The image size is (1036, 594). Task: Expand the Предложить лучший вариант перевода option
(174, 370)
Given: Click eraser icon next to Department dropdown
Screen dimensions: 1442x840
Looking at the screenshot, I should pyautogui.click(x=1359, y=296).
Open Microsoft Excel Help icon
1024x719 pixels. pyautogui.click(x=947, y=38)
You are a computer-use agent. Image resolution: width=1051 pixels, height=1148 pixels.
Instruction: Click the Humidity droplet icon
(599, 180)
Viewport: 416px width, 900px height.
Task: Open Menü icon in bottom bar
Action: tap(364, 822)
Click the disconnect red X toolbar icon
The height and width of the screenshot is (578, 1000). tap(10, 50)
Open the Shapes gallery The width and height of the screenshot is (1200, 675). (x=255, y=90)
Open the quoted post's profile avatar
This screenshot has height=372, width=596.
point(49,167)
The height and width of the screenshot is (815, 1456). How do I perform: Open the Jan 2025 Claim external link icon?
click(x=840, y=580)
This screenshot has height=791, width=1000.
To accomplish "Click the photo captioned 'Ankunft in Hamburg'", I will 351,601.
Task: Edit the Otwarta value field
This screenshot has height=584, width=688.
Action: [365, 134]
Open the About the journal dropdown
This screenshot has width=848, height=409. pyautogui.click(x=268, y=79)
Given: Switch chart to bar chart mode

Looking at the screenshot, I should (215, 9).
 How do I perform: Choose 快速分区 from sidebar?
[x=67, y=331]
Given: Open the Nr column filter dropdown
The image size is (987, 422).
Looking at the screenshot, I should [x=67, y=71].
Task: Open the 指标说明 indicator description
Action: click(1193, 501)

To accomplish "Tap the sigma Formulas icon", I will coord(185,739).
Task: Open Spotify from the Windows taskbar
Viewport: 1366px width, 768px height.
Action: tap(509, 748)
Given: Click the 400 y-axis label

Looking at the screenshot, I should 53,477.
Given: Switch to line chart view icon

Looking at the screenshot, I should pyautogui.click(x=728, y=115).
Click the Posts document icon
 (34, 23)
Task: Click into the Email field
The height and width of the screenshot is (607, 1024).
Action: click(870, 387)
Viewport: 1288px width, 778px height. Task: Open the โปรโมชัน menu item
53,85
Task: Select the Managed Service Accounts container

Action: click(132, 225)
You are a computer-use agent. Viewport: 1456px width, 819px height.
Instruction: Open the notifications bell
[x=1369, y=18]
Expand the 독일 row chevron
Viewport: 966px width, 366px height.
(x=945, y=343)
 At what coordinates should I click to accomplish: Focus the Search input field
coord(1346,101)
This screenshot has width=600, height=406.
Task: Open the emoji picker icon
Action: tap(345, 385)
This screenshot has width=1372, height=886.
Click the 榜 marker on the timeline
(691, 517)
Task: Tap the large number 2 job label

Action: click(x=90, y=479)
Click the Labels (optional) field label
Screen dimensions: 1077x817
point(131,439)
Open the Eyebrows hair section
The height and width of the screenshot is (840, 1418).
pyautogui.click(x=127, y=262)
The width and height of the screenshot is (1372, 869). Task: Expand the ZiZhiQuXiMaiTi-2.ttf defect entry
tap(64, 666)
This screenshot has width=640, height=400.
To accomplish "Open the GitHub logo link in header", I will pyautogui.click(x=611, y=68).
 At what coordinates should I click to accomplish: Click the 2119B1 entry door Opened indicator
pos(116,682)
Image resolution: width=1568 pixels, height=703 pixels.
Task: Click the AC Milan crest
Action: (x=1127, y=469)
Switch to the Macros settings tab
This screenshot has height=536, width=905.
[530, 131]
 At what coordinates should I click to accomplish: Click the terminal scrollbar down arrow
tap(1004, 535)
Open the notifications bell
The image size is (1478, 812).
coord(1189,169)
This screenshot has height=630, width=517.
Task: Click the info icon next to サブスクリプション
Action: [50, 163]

Task requirements:
Rewrite all of the lines above, replacing "eraser icon" with "clear icon" wherever it occurs. Keep everything else the same.

Task result:
The image size is (1036, 594). Task: Expand the Предложить лучший вариант перевода option
(174, 370)
Given: Click clear icon next to Department dropdown
Screen dimensions: 1442x840
Looking at the screenshot, I should pyautogui.click(x=1359, y=296).
Open Microsoft Excel Help icon
1024x719 pixels. pyautogui.click(x=947, y=38)
You are a computer-use agent. Image resolution: width=1051 pixels, height=1148 pixels.
Instruction: Click the Humidity droplet icon
(599, 180)
Viewport: 416px width, 900px height.
Task: Open Menü icon in bottom bar
Action: tap(364, 822)
Click the disconnect red X toolbar icon
The height and width of the screenshot is (578, 1000). tap(10, 50)
Open the Shapes gallery The width and height of the screenshot is (1200, 675). (x=255, y=90)
Open the quoted post's profile avatar
This screenshot has height=372, width=596.
point(49,167)
The height and width of the screenshot is (815, 1456). How do I perform: Open the Jan 2025 Claim external link icon?
click(x=840, y=580)
This screenshot has height=791, width=1000.
To accomplish "Click the photo captioned 'Ankunft in Hamburg'", I will 351,601.
Task: Edit the Otwarta value field
This screenshot has height=584, width=688.
Action: [365, 134]
Open the About the journal dropdown
This screenshot has width=848, height=409. pyautogui.click(x=268, y=79)
Given: Switch chart to bar chart mode

Looking at the screenshot, I should (215, 9).
 How do I perform: Choose 快速分区 from sidebar?
[x=67, y=331]
Given: Open the Nr column filter dropdown
The image size is (987, 422).
Looking at the screenshot, I should [x=67, y=71].
Task: Open the 指标说明 indicator description
Action: click(1193, 501)

To accomplish "Tap the sigma Formulas icon", I will coord(185,739).
Task: Open Spotify from the Windows taskbar
Viewport: 1366px width, 768px height.
Action: tap(509, 748)
Given: Click the 400 y-axis label

Looking at the screenshot, I should 53,477.
Given: Switch to line chart view icon

Looking at the screenshot, I should pyautogui.click(x=728, y=115).
Click the Posts document icon
 (34, 23)
Task: Click into the Email field
The height and width of the screenshot is (607, 1024).
Action: click(870, 387)
Viewport: 1288px width, 778px height. Task: Open the โปรโมชัน menu item
53,85
Task: Select the Managed Service Accounts container

Action: click(132, 225)
You are a computer-use agent. Viewport: 1456px width, 819px height.
Instruction: Open the notifications bell
[x=1369, y=18]
Expand the 독일 row chevron
Viewport: 966px width, 366px height.
(x=945, y=343)
 At what coordinates should I click to accomplish: Focus the Search input field
coord(1346,101)
This screenshot has width=600, height=406.
Task: Open the emoji picker icon
Action: tap(345, 385)
This screenshot has width=1372, height=886.
Click the 榜 marker on the timeline
(691, 517)
Task: Tap the large number 2 job label

Action: click(x=90, y=479)
Click the Labels (optional) field label
Screen dimensions: 1077x817
point(131,439)
Open the Eyebrows hair section
The height and width of the screenshot is (840, 1418).
pyautogui.click(x=127, y=262)
The width and height of the screenshot is (1372, 869). Task: Expand the ZiZhiQuXiMaiTi-2.ttf defect entry
tap(64, 666)
This screenshot has width=640, height=400.
To accomplish "Open the GitHub logo link in header", I will pyautogui.click(x=611, y=68).
 At what coordinates should I click to accomplish: Click the 2119B1 entry door Opened indicator
pos(116,682)
Image resolution: width=1568 pixels, height=703 pixels.
Task: Click the AC Milan crest
Action: (x=1127, y=469)
Switch to the Macros settings tab
This screenshot has height=536, width=905.
[530, 131]
 At what coordinates should I click to accomplish: Click the terminal scrollbar down arrow
tap(1004, 535)
Open the notifications bell
The image size is (1478, 812).
coord(1189,169)
This screenshot has height=630, width=517.
Task: Click the info icon next to サブスクリプション
Action: [50, 163]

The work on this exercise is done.